整備士がブレードを検査する際、現在は工業用の内視鏡を用いて内部を見るのが一般的だという。しかし、数百枚あるブレードの1枚ずつの故障リスクを見分けるのは難しく、長年の経験や勘、技術などが求められる。このため、整備士の作業量の平準化や今後の人手不足に備えた技能承継のあり方からも、改善する必要があった。
JALとクレスコは、以前からJALのオープンイノベーションの活動拠点である「JALイノベーションラボ」を通じて交流し、ここを起点に協業を模索。クレスコが眼科領域で培った画像認識AI技術や機械学習の知見を応用し、より精密な内視鏡の検査のほか、ブレードの故障予測や損傷の自動認識、技能承継などを実現する。

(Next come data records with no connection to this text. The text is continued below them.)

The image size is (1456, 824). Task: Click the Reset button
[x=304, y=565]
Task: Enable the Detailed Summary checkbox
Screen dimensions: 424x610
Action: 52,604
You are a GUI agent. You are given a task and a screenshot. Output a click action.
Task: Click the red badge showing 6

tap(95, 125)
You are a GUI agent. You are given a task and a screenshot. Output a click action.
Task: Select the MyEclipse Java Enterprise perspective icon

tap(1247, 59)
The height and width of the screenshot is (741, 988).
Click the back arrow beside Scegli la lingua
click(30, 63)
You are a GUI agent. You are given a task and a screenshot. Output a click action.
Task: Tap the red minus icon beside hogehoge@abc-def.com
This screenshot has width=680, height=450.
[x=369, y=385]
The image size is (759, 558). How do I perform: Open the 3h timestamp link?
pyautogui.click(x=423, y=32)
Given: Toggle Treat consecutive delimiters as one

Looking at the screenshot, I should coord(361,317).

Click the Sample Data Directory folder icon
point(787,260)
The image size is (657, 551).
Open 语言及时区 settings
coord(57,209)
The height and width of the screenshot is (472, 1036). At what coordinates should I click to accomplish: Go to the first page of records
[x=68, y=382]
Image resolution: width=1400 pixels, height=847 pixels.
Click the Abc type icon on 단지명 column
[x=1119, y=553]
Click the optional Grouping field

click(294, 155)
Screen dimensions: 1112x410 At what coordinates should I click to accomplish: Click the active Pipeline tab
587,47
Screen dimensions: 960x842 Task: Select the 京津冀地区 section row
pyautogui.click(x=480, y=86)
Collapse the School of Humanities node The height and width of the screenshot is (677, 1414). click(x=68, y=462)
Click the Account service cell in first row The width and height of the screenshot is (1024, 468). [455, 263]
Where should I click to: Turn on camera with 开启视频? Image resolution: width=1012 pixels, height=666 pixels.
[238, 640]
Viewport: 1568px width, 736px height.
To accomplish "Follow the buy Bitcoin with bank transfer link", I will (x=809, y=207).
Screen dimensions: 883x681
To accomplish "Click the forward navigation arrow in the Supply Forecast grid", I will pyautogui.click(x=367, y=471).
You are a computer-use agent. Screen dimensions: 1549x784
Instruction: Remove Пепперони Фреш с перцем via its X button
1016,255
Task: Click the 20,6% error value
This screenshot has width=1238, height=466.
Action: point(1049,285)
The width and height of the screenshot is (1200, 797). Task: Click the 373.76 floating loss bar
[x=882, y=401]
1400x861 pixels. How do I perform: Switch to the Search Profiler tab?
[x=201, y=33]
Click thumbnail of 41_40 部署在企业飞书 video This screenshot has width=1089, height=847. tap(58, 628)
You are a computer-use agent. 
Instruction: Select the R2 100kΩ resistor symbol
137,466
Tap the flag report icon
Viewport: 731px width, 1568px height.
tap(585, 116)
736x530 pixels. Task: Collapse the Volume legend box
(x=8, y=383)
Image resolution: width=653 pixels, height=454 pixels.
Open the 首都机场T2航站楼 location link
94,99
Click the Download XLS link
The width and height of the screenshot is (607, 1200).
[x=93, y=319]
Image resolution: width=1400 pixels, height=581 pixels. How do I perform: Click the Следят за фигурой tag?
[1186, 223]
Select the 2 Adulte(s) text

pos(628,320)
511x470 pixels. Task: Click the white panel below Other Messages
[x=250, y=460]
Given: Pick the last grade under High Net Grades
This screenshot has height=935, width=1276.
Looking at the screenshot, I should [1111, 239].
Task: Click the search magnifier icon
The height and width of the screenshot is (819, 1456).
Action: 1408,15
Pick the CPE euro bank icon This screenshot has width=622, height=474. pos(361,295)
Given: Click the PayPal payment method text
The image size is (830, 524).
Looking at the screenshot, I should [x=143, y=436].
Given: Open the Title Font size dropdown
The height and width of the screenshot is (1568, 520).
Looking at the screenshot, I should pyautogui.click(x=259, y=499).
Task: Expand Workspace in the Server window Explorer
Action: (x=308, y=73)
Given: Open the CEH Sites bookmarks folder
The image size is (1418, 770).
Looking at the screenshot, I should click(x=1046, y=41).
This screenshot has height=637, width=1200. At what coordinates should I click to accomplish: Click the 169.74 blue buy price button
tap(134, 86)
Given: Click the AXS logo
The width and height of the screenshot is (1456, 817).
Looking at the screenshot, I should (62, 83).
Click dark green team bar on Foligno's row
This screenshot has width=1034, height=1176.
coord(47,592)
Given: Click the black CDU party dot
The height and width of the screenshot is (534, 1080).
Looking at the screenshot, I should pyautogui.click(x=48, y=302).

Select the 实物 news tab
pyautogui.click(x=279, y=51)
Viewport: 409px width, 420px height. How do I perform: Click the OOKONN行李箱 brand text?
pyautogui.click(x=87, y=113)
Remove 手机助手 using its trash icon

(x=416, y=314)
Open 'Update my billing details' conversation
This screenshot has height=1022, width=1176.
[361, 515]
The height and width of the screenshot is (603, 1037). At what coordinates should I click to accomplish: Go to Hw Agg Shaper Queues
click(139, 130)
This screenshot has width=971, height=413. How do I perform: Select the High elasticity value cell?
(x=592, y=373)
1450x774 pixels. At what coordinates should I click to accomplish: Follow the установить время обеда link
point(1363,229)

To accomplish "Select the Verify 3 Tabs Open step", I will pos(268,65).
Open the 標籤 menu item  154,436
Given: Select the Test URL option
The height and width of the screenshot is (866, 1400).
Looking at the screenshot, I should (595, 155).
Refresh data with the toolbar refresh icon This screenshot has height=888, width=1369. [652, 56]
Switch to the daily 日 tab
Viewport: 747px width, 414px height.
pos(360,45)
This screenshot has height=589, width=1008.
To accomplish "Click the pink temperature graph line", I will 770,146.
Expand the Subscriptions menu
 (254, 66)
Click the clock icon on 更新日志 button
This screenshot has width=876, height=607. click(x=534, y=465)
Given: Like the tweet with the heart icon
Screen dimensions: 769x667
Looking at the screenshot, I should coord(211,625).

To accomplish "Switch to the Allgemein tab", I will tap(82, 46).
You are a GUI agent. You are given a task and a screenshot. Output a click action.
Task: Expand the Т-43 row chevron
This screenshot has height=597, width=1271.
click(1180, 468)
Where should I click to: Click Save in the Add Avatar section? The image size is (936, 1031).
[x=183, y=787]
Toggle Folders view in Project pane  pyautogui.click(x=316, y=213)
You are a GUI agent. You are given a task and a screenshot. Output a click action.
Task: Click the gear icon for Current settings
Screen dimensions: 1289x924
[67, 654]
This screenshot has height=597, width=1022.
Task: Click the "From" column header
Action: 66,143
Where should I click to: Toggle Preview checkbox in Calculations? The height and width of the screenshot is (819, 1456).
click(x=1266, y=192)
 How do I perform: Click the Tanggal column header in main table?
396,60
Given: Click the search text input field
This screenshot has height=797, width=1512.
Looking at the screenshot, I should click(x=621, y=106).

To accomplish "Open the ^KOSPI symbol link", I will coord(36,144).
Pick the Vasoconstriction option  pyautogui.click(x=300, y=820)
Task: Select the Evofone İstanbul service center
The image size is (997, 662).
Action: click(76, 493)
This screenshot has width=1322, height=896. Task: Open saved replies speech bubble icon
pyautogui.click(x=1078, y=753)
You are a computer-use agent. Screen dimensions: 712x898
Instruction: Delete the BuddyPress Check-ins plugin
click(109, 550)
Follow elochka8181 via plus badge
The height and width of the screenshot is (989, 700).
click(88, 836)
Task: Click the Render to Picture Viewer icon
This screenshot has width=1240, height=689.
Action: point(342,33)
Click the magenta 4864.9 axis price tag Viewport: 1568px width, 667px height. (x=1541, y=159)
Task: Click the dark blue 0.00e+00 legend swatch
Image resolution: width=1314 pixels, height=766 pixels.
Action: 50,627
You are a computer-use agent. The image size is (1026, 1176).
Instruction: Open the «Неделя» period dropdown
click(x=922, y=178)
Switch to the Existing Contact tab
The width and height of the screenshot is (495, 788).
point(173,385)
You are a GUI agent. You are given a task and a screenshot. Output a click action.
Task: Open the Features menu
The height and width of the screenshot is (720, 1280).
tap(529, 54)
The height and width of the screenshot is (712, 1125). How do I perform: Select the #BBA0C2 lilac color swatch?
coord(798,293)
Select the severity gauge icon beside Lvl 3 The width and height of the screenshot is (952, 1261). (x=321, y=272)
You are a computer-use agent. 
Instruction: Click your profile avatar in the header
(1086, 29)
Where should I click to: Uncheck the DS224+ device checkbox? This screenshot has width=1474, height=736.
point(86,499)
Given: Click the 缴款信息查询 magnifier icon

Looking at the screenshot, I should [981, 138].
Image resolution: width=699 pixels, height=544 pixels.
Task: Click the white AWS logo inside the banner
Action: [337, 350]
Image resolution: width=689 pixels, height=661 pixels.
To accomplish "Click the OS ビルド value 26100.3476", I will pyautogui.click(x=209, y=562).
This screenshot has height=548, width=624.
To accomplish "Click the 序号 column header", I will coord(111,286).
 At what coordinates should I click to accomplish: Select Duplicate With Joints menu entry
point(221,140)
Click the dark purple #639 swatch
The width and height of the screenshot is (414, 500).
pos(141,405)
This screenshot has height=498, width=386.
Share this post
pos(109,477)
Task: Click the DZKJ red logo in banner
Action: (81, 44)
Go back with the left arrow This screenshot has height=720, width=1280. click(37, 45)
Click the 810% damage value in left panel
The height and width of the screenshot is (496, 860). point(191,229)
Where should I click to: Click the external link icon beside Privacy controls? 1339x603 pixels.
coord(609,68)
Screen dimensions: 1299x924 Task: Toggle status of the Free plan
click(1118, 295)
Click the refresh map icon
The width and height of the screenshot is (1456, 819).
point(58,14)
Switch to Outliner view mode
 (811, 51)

そのためには実機データの大量の蓄積が必要だ。当面の対象となるのは欧エアバスの最新鋭機「A350―900型」16機で、エンジン内部を内視鏡によって観察し、ブレードの画像データを継続して取得。これらの検査記録を「蓄積して時系列化してデータをためていく」(JALエンジニアリング)。併せて日々の運航の中で収集するエンジンのデータと融合させることにより、故障や不具合につながるような傷のパターンなどを学習していく。
A350はJALのフラッグシップ機であり、国際線の1000型機を含む最大で56機(うちオプション25機)の導入を計画している。長期にわたって運航することから、検査ツールを開発すればそれだけ効果も長く得られることになる。また、「新しい機材のほうが劣化傾向が時系列で把握できる」(同)メリットもある。
検査ツールの実用化は2025年度以降を視野に入れる。故障の予測技術を確立すれば、あらかじめブレードを整備する「予測整備」につなげることもできる。空の安全性向上に役立つと期待される。